By Nicole Montesano • Staff Writer • 

State to start testing sewage effluent for Omicron variant

The Oregon Health Authority said the state will begin testing sewage effluent this week for the Omicron variant of the SARS-CoV-2 virus, that causes COVID-19. The program tests effluent from more than 40 communities in Oregon, including McMinnville.

Omicron has already been found in neighboring states Washington and California.

Early indications appear to show that Omicron may be milder than the virulent Delta strain — at least for adults — although experts caution that data is still preliminary. It can take a week or more for an infected person to become severely ill, and hospitalizations and deaths are always lagging factors.

The New York Times noted on Tuesday that so far, hospitalization and death rates have not soared in South Africa, which appears to be seeing an Omicron surge. The newspaper also noted, however, that information about the variant is very new; patients in South Africa tend to skew young, and that many have some temporary immunity from having contracted the Delta variant. There have also been some indications that hospitalizations have been increasing for children.

If Omicron does prove milder, it will be good news to a weary world, but Delta is still a dominant variant in the United States — including Oregon — and its threat is by no means over. Several states are seeing surges now, even as Oregon officials hope the state’s late summer Delta surge is winding down.

This week, the Food and Drug Administration approved booster doses of the Pfizer BioNtech vaccine for 16 and 17-year-olds, six months after they received their second dose.

However, the World Health Organization said it believes the world’s priority should be getting shots to people who are unvaccinated.

Scientists believe Omicron is almost certainly more contagious than Delta. This is not good news: If a variant kills fewer people per 100,000 infected, but infects significantly more people, the total number of deaths may not actually decrease. Among millions of people, tiny percentages translate into huge numbers.

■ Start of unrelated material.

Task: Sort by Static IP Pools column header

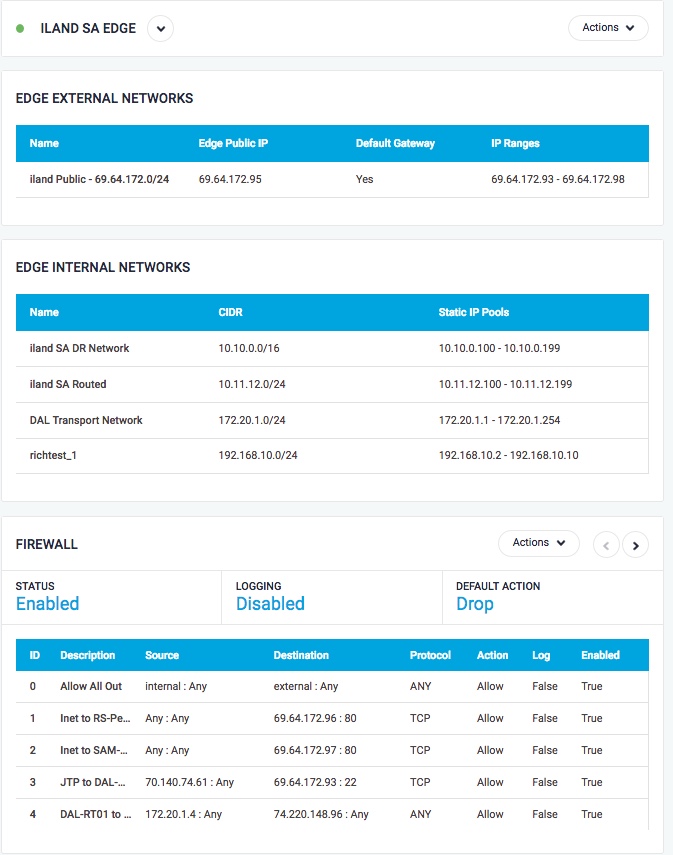Action: [473, 312]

COVID-19 can cause significant organ damage, disability and increased chances of death for months after infection, even in people who experience mild symptoms, or no symptoms. A mild case of COVID-19 is defined as one in which the infected person did not require supplemental oxygen. Some people with “mild” cases of COVID-19 do have symptoms ordinary laypeople consider mild. Others are sicker than they’ve ever been in their lives. Some take weeks or months to recover.

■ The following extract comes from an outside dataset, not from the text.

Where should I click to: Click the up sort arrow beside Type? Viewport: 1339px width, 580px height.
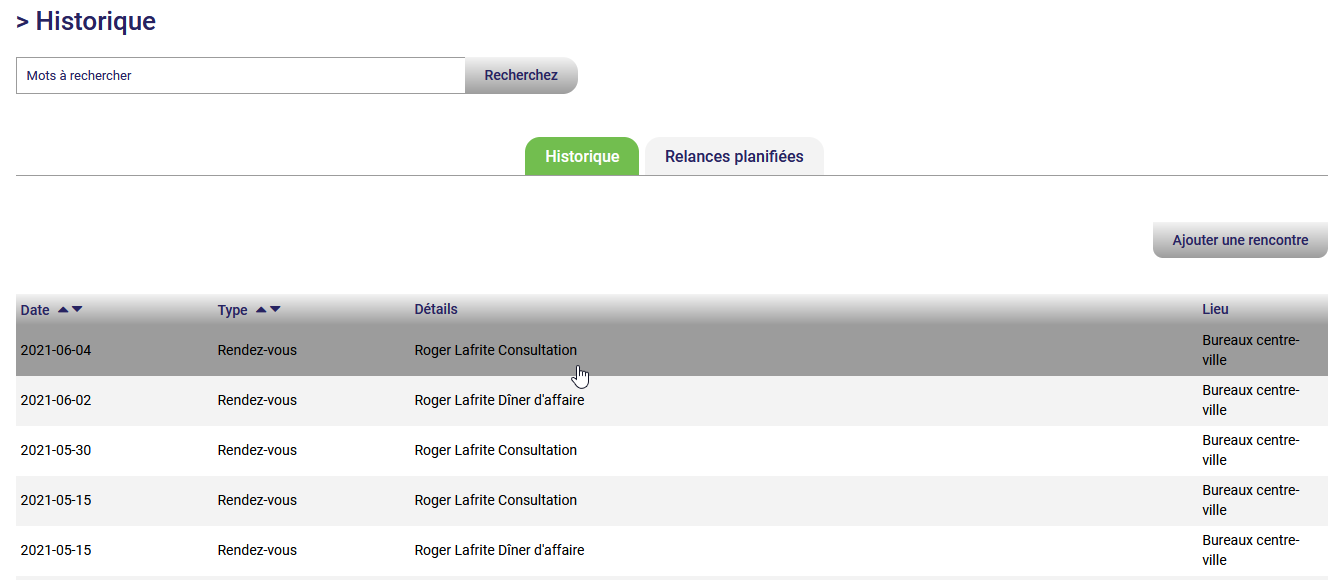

Vaccination provides two different types of protection: Protection against becoming infected, and protection against developing severe illness if you are infected. The COVID-19 vaccines do both, but the defense against becoming infected does appear to wane over time, (this is why people are urged to get booster shots), and neither is a guarantee. Vaccinated people still are urged to avoid being exposed in the first place, especially since being vaccinated does not necessarily prevent extended symptoms known as Long COVID, from breakthrough infections. There are also early indications that Omicron may be better than its predecessors at causing breakthrough infections.

At the risk of death or disability, getting infected with COVID-19 also provides some level of protection against future infections, but that wanes over time, too, and previously infected people can be reinfected. The New York Times noted that it’s unclear whether previous infection also provides some protection against severe illness, or makes people more susceptible.

There are risk factors involved with the vaccines, as with every medical procedure or medication, and experts urge people to consult their doctors with any questions. But they also note that it’s important to weigh relative risk. For example, according to a study done in Israel last summer, the Pfizer-Biotech vaccine caused heart inflammation in about five out of 100,000 people — but being infected with COVID-19 caused heart inflammation in about 11 out of 100,000 people, and those infections were typically more severe.

More than 1,000 Americans a day die of COVID-19. There is no risk-free option.

The Oregon Health Authority’s weekly report released on Wednesday noted that infections in the state increased by 50% last week, but said it believes that is a “rebound effect” from the reduction in testing over the Thanksgiving holiday.

Test positivity rose only slightly, from 5.6% the previous week to 5.9% last week.

Hospitalizations increased last week, which the OHA also attributed to “a rebound in reporting after Thanksgiving weekend.”

The number of deaths reported remained nearly the same; 126 last week, up from 125 the previous week.

Yamhill County has reported two deaths this week; one from October and one from late November.

A 69-year-old man tested positive Oct. 14 and died Oct. 22 at his residence.

A 53-year-old woman tested positive Nov. 23 and died Nov. 24 at Providence St. Vincent Medical Center.

Oregon has seen 5,318 deaths from COVID-19, over the course of the pandemic. There have been 145 deaths in Yamhill County.



Two weeks, she said.


A nice addition to this article would be -
What will they do with the information from the testing?
What does the testing of the sewage cost?


Unless they are testing at the point where sewage leaves a building, such as from a college dorm or a nursing home, as I see it, there is not much that can be done with the data, except in a general way to learn if it exists.


Rotwang - Yes, seems like costly testing with little to gain from the results. But I would like to hear what will be done with the test results.

Nicole Montesano

Thank you for the questions, readers. I should have specified: The sewage testing program is not new. Looking for the Omicron variant is the part that's new. The state uses the data to track which variants are dominant in different parts of the state, and how fast the different variants are spreading.